Soon after however, Bolesław insisted on his rights as the firstborn son and ousted his younger brother Władysław from the Duchy of Legnica. He maintained good relations with his brother-in-law, the Luxembourg king John of Bohemia, and declared himself a Bohemian vassal in 1329.

The duchy was re-united with the Duchy of Legnica in 1419, then fragmented again, and united once more with Legnica under Duke Christian in 1664. When the Kingdom of Bohemia was inherited by the Habsburg dynasty of Austria in 1526, the duchy fell under their overlordship as Bohemian kings, although it was still ruled as a lien by the Silesian Piasts.

Together with Legnica and Wołów, Brzeg was the last autonomous duchy of Silesia. Following the death of the last Piast duke George William in 1675, it was administered directly by the House of Habsburg in dynasty's capacity as Kings of Bohemia.

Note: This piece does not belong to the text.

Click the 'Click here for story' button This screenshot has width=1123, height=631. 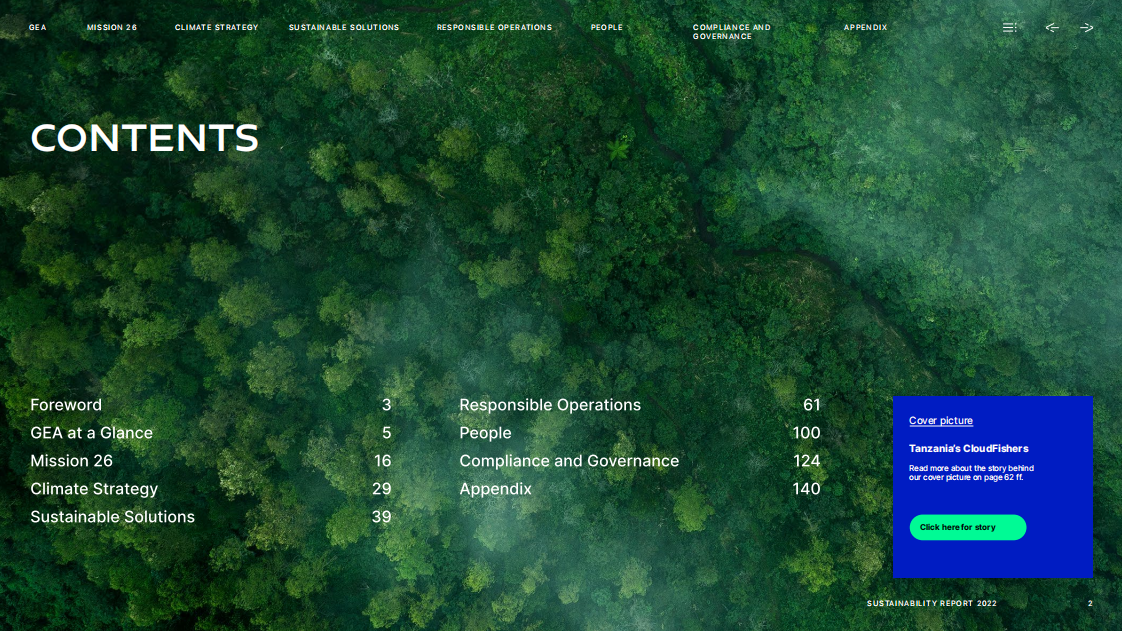(967, 527)
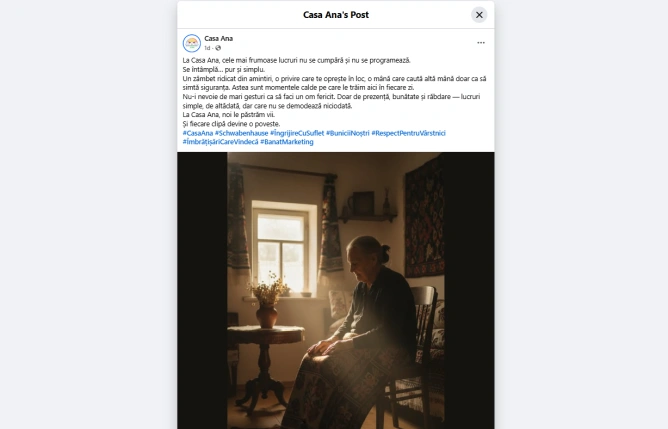Open the Casa Ana page name link

(219, 38)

===Prussian inheritance claims===
However, Brandenburg-Prussia also claimed the duchy, referring to the old inheritance treaty of 1537: in that year Duke Frederick II concluded a treaty with Elector Joachim II Hector of Brandenburg, whereby the Hohenzollern dynasty would inherit the duchy upon the extinction of the Silesian Piasts. Nevertheless, this agreement was rejected by the Bohemian king Ferdinand I of Habsburg and did not come into effect.

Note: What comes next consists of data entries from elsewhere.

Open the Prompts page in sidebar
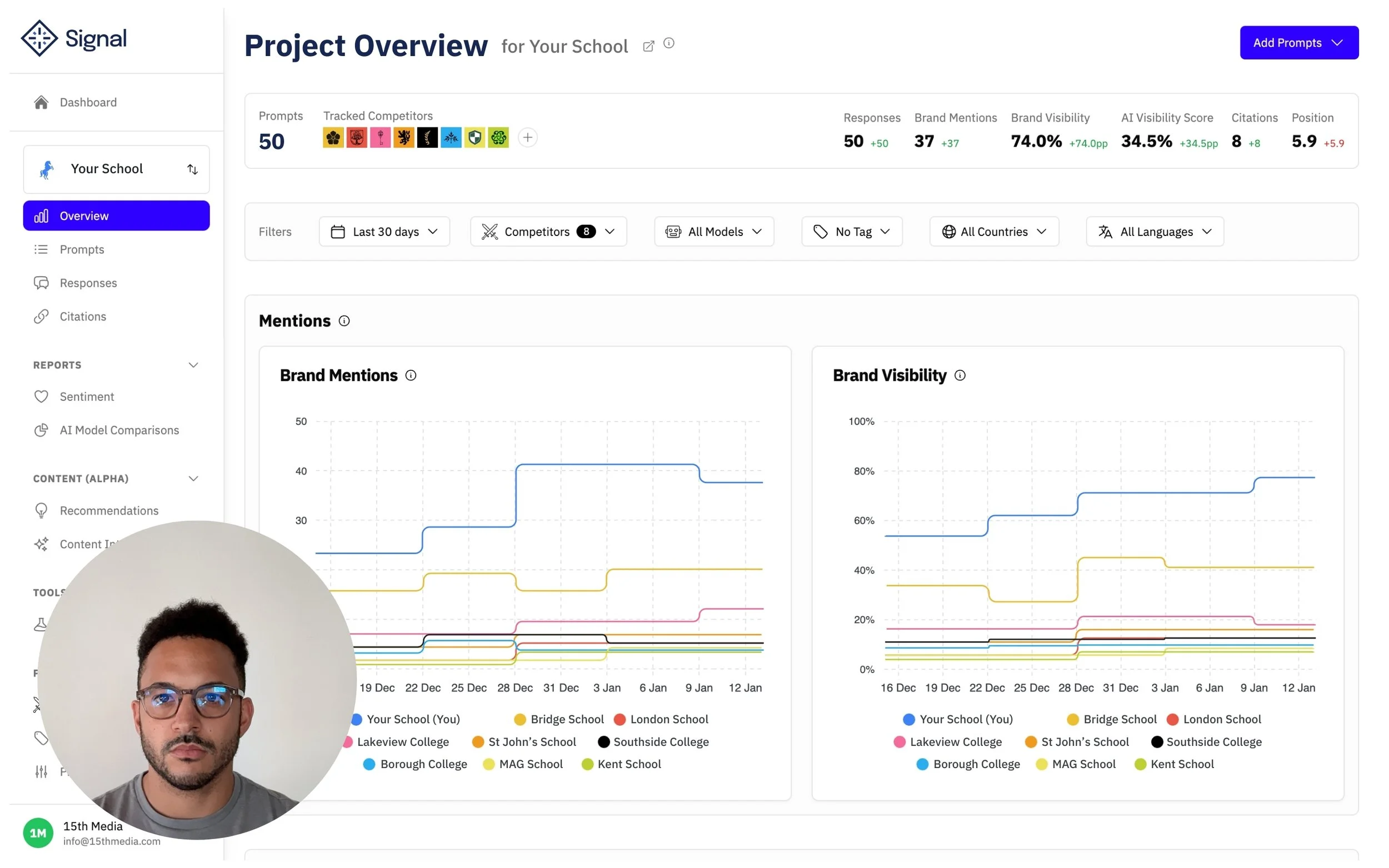Screen dimensions: 1389x868 pyautogui.click(x=82, y=250)
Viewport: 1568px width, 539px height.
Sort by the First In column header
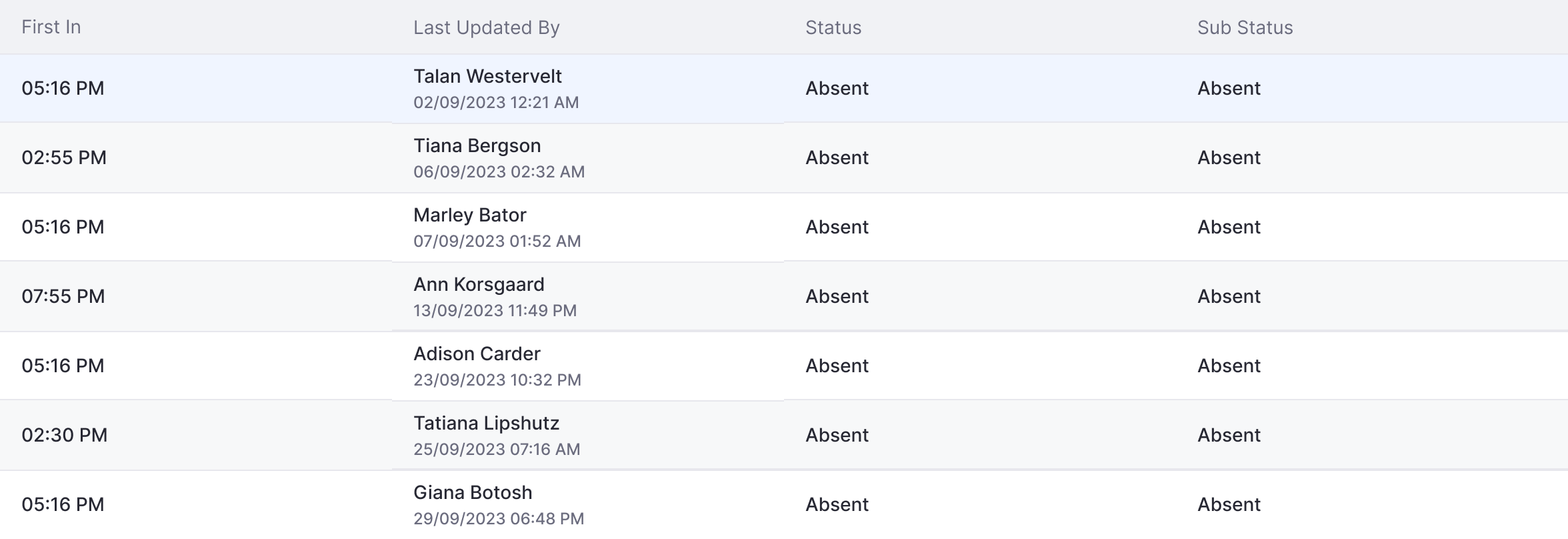51,27
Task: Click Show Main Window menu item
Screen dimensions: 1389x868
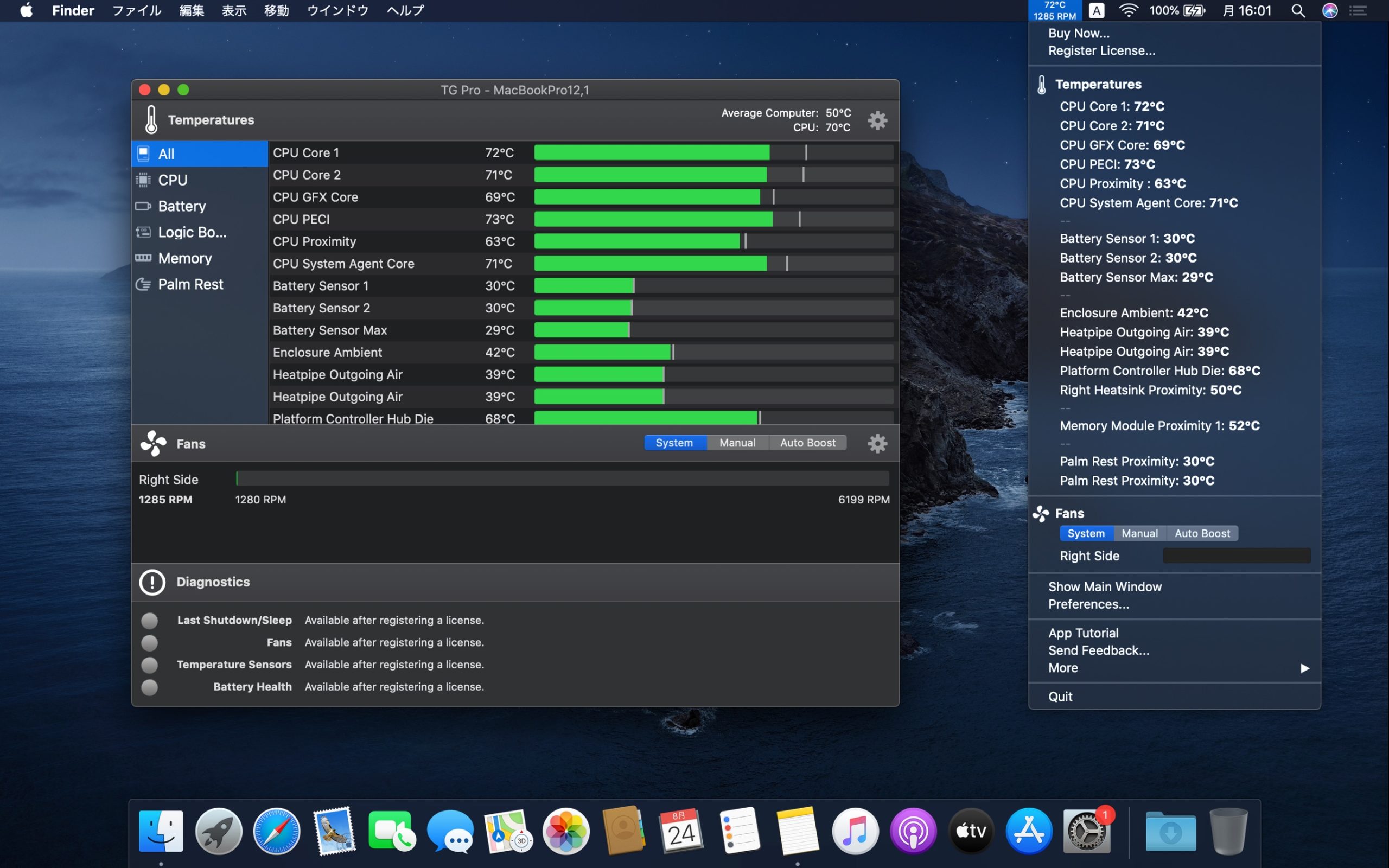Action: point(1105,585)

In 1675 the Habsburg monarchy again refused to acknowledge the validity of Piast-Hohenzollern agreement and annexed the duchies. Several decades later King Frederick II of Prussia used the dispute as a pretext to justify his campaign during the First Silesian War in 1740 which finally ended by Prussian annexation of almost nine-tenths of whole Silesia.